Which lines in the records below contain the word "Instruction"? Extract each such line in full.

# [Stored rows]
## Begin

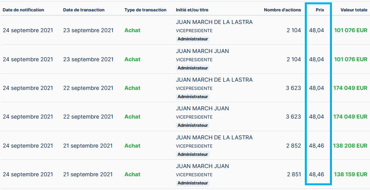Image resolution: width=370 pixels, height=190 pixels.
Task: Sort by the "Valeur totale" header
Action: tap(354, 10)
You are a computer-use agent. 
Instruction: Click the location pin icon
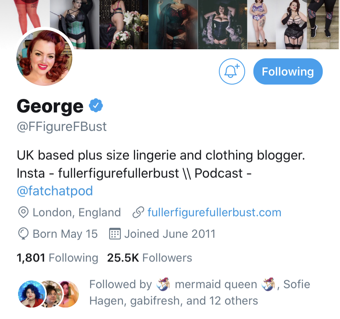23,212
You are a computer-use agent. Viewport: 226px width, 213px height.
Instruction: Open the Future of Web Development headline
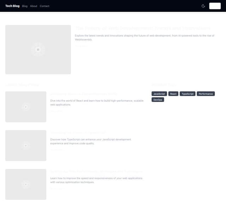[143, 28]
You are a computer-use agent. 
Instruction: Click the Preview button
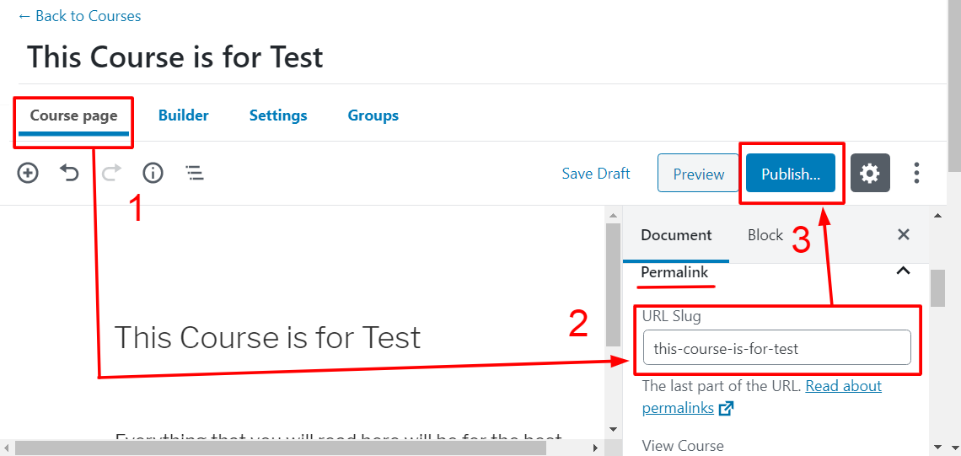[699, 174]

## End
## Begin

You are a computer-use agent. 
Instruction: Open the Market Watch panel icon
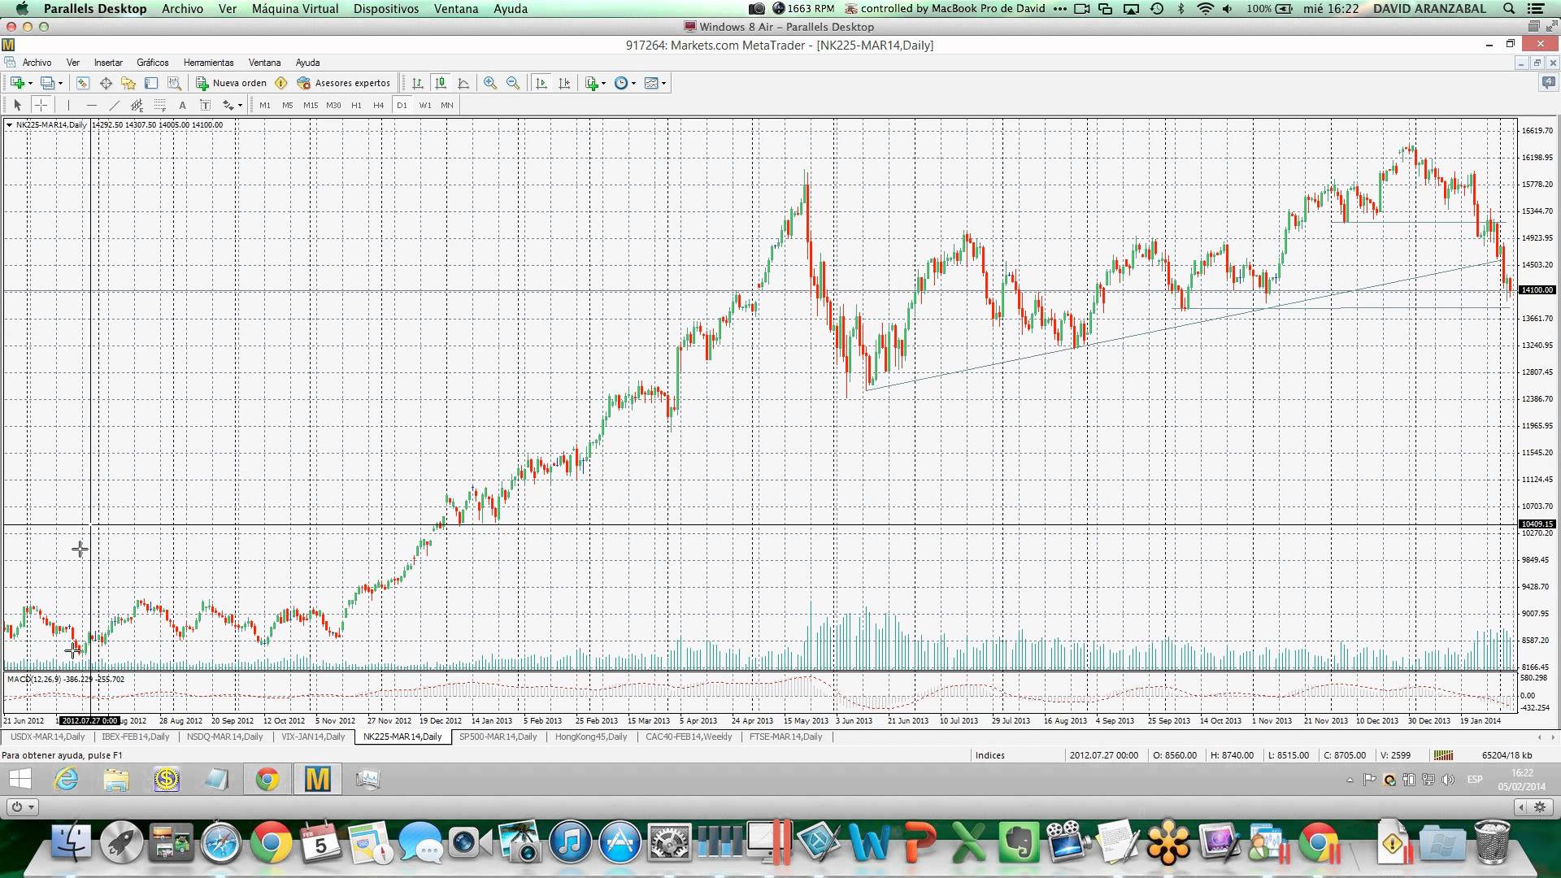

## End
## Begin

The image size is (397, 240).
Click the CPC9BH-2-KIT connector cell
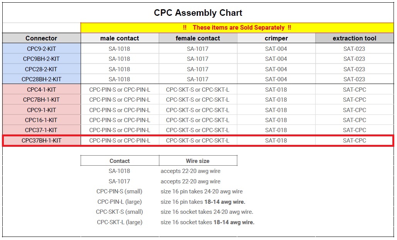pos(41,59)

## End

# [Task answer]
Instruction: Click the location pin icon
Instruction: Open the Future of Web Development headline
Instruction: Click the Preview button
Instruction: Open the Market Watch panel icon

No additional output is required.